* _Source text_
* Start *
Using an MO energy-level diagram, would you expect \(\mathrm{F}_{2}\) to have a lower or higher first ionization energy than atomic fluorine? Why?

As compared with \(\mathrm{CO}\) and \(\mathrm{O}_{2}, \mathrm{CS}\) and \(\mathrm{S}_{2}\) are very unstable molecules. Give an explanation based on the relative abilities of the sulfur and oxygen atoms to form \(\pi\) bonds.

The diatomic molecule OH exists in the gas phase. The bond length and bond energy have been measured to be \(97.06 \mathrm{pm}\) and \(424.7 \mathrm{~kJ} / \mathrm{mol}\), respectively. Assume that the OH molecule is analogous to the HF molecule discussed in the chapter and that molecular orbitals result from the overlap of a lower-energy \(p_{z}\) orbital from oxygen with the higher- energy \(1 s\) orbital of hydrogen (the \(\mathrm{O}-\mathrm{H}\) bond lies along the \(z\) -axis). a. Which of the two molecular orbitals will have the greater hydrogen \(1 s\) character? b. Can the \(2 p_{x}\) orbital of oxygen form molecular orbitals with the \(1 s\) orbital of hydrogen? Explain. c. Knowing that only the \(2 p\) orbitals of oxygen will interact significantly with the \(1 s\) orbital of hydrogen, complete the molecular orbital energy- level diagram for OH. Place the correct number of electrons in the energy levels. d. Estimate the bond order for OH. e. Predict whether the bond order of \(\mathrm{OH}^{+}\) will be greater than, less than, or the same as that of \(\mathrm{OH}\). Explain.
* End *
* _Set of tasks_
1. In the chemistry problems, what bond energy was measured for the OH molecule?
2. Copy out the part of the chemistry problems that begins at "Using an MO" and stops after "form \(\pi\) bonds.", changing "unstable" to "reactive".
The lines that follow are taken from a different source.

* _Extracted records_
* Start *
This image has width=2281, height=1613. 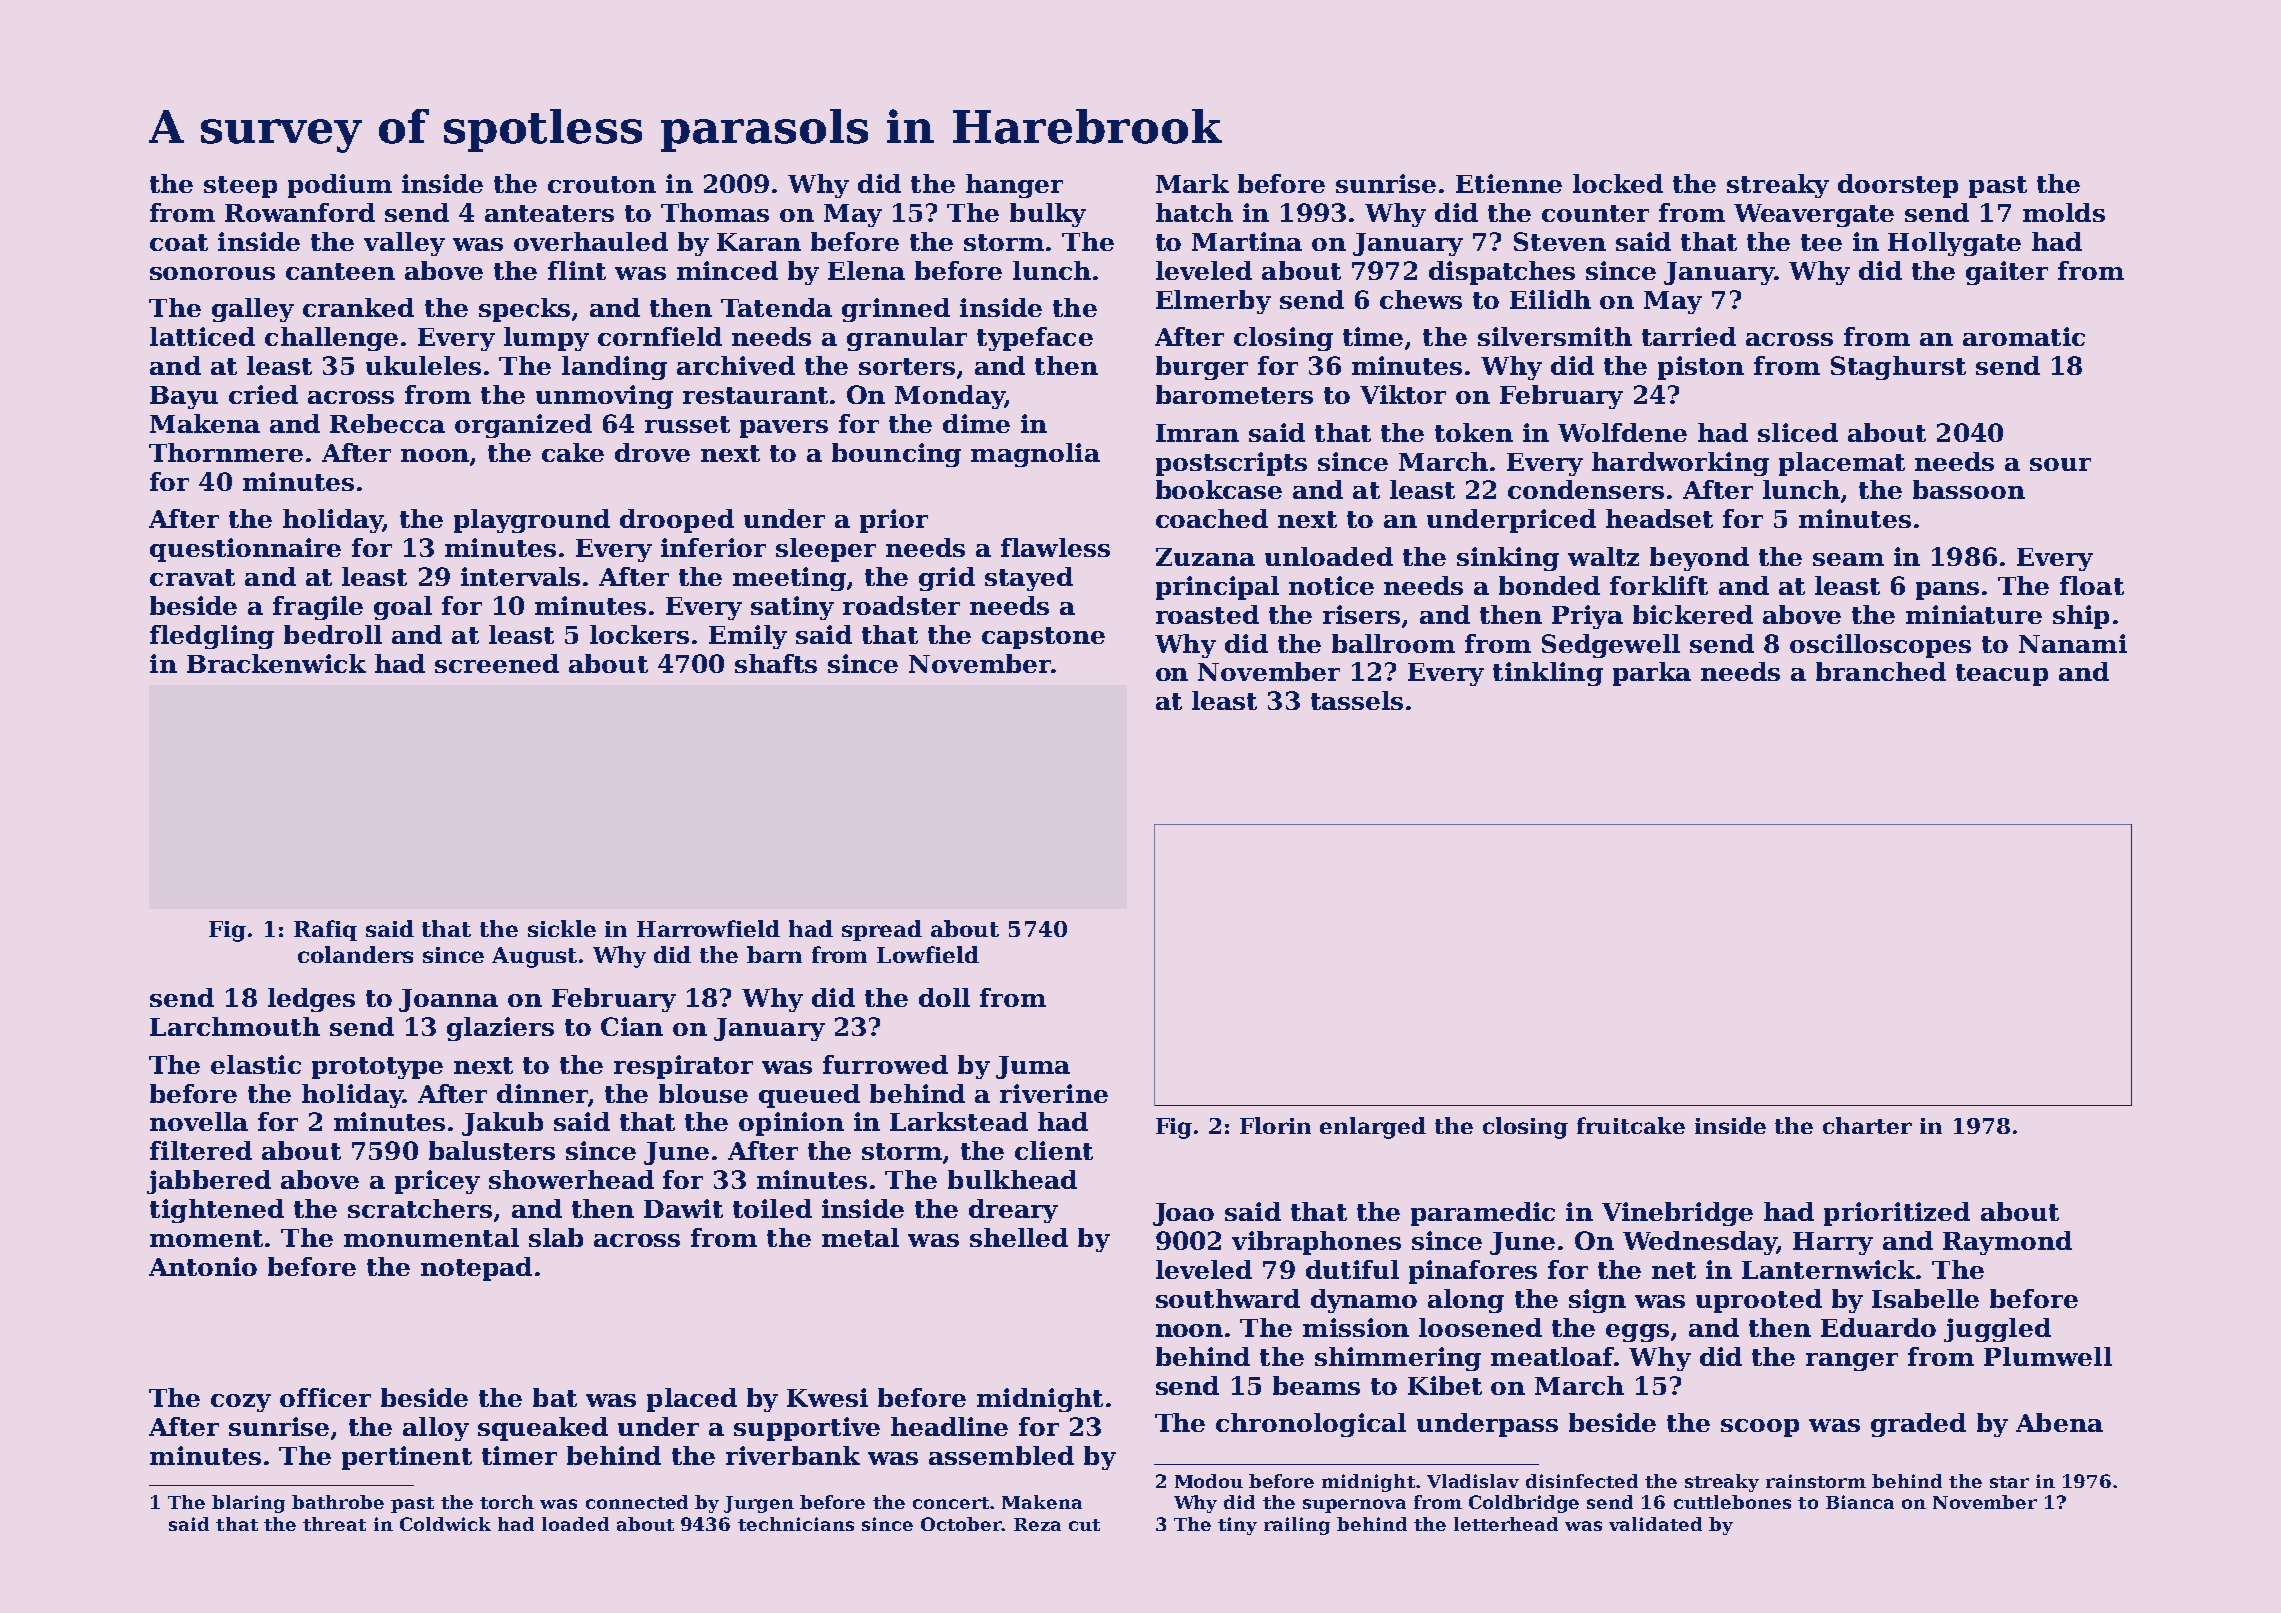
* End *
* Start *
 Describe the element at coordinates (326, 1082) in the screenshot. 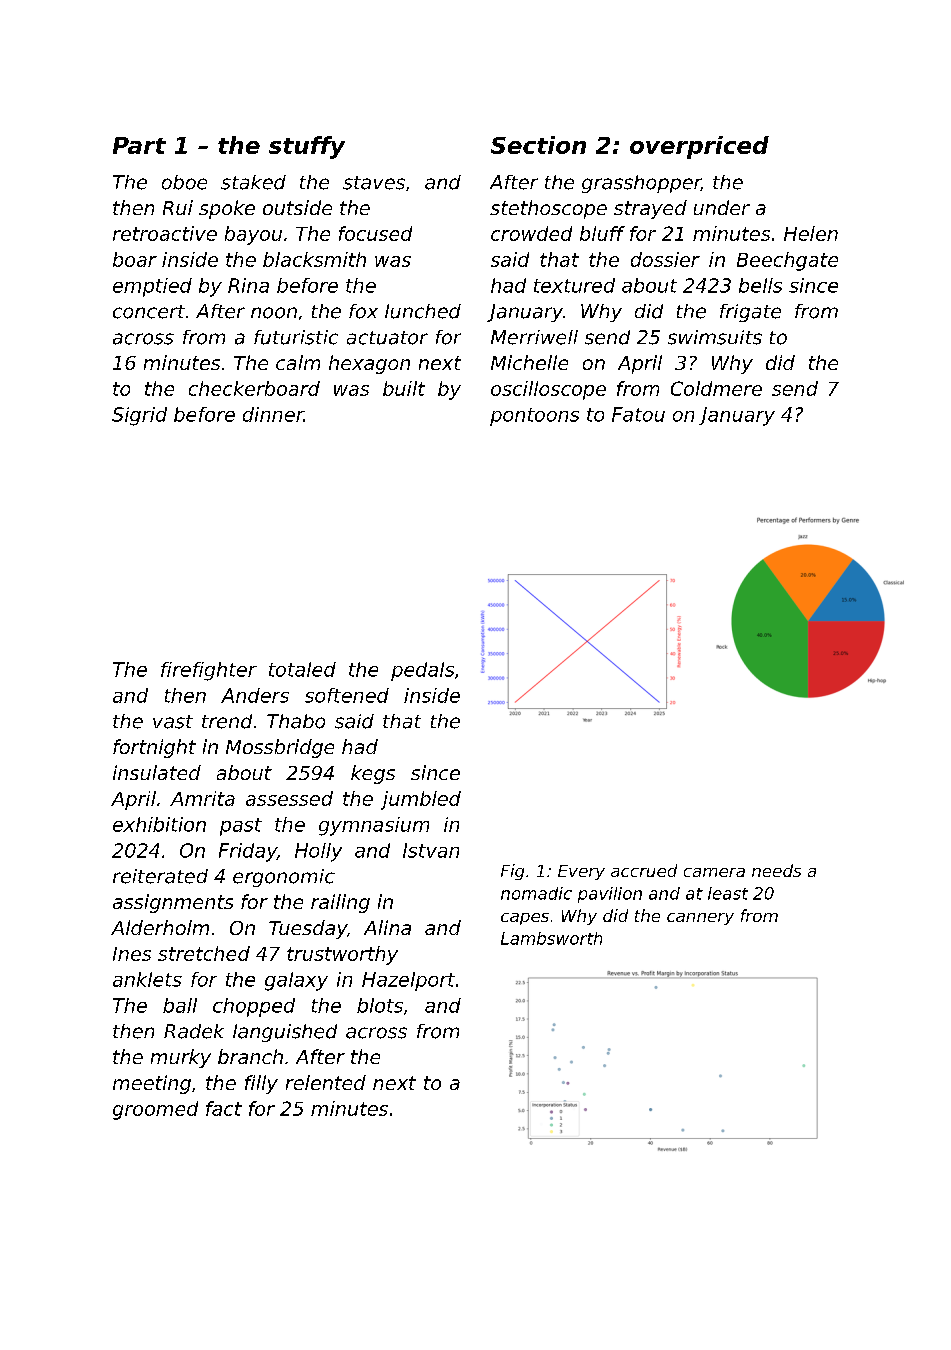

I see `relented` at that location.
* End *
* _Answers to each task_
1. 424.7 kJ/mol

2.
Using an MO energy-level diagram, would you expect \(\mathrm{F}_{2}\) to have a lower or higher first ionization energy than atomic fluorine? Why?

As compared with \(\mathrm{CO}\) and \(\mathrm{O}_{2}, \mathrm{CS}\) and \(\mathrm{S}_{2}\) are very reactive molecules. Give an explanation based on the relative abilities of the sulfur and oxygen atoms to form \(\pi\) bonds.